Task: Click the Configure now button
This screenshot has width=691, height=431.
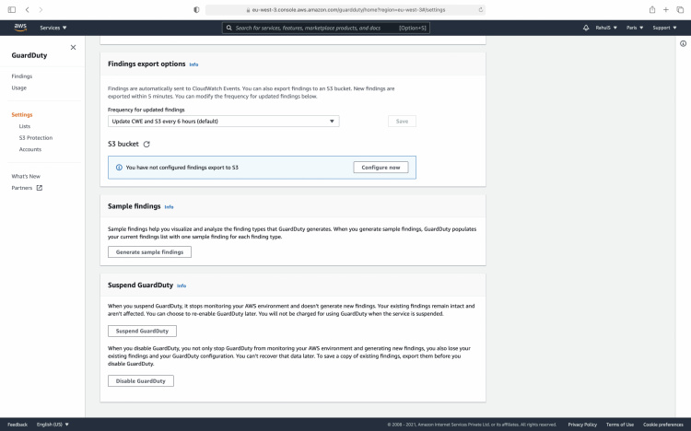Action: [x=380, y=168]
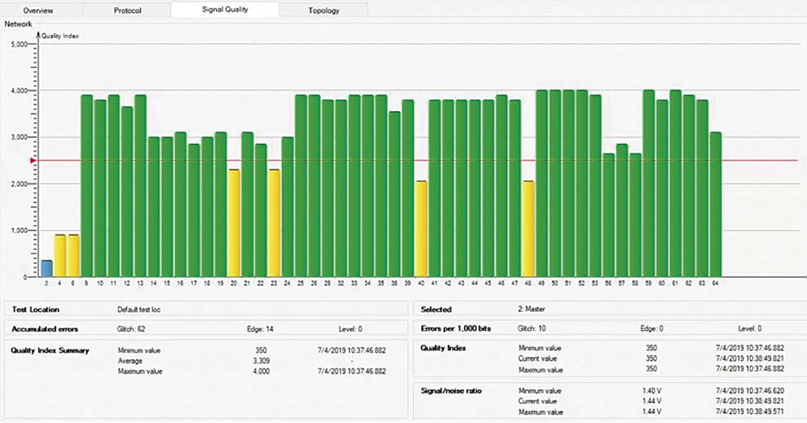The height and width of the screenshot is (423, 807).
Task: Click the Quality Index Summary average value
Action: [x=261, y=361]
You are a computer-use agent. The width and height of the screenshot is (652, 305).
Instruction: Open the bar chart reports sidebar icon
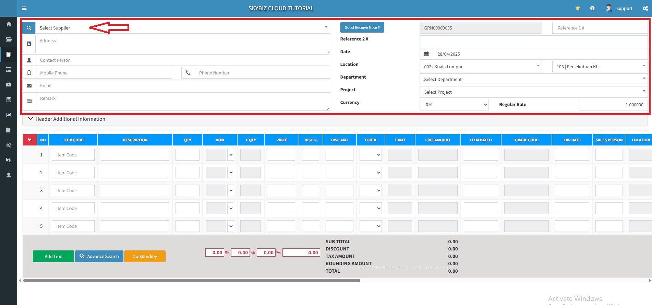coord(9,115)
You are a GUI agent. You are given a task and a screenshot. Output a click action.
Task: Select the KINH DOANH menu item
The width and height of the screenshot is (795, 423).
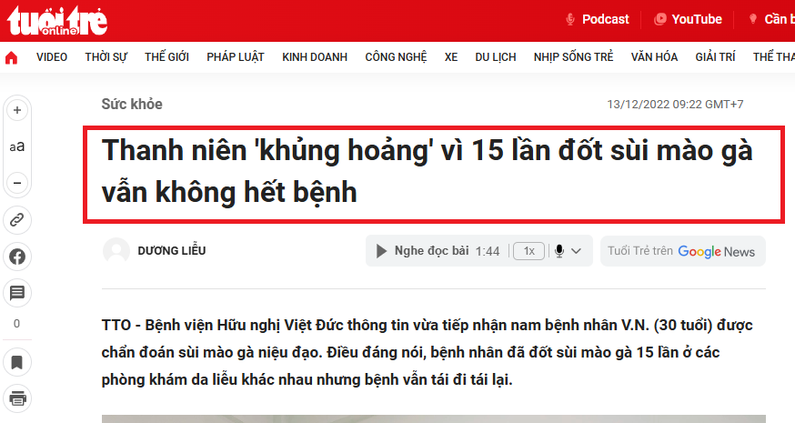(x=315, y=57)
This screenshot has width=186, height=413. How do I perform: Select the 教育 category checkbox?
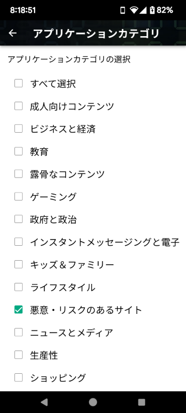point(19,151)
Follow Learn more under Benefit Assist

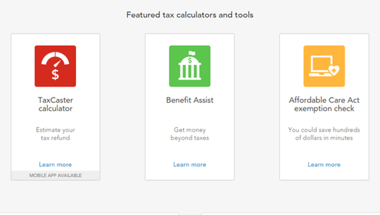click(x=190, y=165)
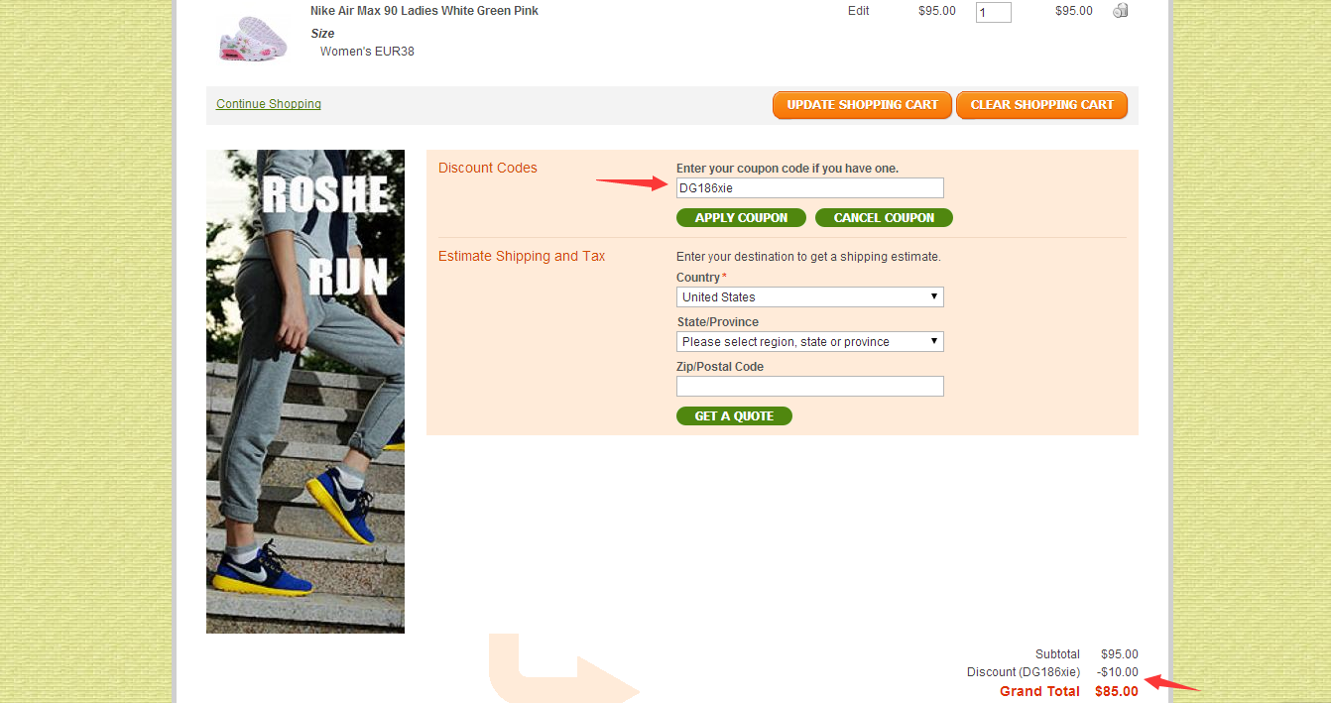Select the Discount Codes section heading
The image size is (1331, 703).
488,168
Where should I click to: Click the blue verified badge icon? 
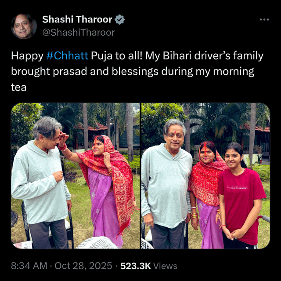[119, 19]
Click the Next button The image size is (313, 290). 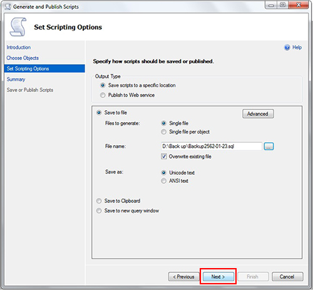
________________________
-- WHAT YOU SHOULD DO --
Reproduce each line of the records in which the string "agent" appears.

-- EXPECTED ANSWER --
You are a computer-use agent. The width and height of the screenshot is (652, 305).
You are a GUI agent. You are given a task and a screenshot. Output a click action.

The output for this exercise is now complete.